▶ **GOAL**
Please collect every line in the rows below that contains the word "perform", and copy each one in full.

— Begin —

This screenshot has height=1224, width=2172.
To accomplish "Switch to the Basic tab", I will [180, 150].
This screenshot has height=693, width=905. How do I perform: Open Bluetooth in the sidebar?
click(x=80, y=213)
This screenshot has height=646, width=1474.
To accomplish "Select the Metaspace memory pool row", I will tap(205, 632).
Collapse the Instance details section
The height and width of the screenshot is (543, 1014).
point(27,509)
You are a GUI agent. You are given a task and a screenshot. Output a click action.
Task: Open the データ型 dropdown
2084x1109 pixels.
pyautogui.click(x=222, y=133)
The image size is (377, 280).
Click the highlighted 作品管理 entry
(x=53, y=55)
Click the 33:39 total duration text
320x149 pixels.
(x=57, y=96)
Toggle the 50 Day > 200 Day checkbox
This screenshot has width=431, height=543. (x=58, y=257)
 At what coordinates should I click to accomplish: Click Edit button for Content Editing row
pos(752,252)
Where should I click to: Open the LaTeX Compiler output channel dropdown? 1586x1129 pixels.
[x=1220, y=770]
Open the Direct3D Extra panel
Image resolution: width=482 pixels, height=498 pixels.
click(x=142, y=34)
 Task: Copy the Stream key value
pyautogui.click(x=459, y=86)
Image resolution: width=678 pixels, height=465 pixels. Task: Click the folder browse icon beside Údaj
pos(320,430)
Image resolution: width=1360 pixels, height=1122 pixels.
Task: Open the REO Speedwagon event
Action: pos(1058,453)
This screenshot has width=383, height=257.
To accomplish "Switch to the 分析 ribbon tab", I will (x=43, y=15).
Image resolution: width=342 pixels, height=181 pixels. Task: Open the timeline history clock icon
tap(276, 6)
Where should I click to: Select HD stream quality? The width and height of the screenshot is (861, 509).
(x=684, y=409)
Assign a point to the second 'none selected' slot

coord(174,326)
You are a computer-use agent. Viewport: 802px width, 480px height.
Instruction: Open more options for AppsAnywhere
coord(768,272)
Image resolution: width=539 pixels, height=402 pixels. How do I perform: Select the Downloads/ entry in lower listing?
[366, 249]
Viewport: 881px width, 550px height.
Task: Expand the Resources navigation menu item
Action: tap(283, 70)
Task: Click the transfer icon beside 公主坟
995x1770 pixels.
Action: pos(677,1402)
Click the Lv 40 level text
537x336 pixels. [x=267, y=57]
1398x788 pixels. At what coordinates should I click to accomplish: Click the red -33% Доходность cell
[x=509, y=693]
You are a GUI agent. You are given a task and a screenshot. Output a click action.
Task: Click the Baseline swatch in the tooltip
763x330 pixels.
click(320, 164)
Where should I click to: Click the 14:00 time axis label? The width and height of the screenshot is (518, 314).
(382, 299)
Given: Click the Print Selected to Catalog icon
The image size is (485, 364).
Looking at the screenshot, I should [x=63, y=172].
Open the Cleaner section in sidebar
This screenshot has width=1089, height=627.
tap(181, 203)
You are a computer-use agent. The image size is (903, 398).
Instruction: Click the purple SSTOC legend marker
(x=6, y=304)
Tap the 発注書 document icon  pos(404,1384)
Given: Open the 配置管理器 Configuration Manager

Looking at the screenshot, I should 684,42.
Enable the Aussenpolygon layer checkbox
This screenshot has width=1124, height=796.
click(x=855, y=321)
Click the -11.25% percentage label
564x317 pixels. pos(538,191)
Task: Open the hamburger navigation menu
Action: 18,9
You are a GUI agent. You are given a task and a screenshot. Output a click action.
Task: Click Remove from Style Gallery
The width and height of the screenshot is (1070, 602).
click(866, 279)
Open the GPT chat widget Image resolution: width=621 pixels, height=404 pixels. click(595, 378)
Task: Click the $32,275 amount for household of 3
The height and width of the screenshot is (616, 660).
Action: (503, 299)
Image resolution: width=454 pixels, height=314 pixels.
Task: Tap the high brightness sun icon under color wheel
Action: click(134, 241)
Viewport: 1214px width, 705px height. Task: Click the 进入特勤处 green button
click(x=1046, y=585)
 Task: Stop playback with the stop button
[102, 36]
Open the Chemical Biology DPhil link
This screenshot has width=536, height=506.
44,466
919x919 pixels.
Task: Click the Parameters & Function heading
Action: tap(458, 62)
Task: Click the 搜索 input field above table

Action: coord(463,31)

— End —

▶ **THE COMPLETED TASK**
This screenshot has height=693, width=905. How do I perform: Open Bluetooth in the sidebar?
Image resolution: width=539 pixels, height=402 pixels. How do I perform: Select the Downloads/ entry in lower listing?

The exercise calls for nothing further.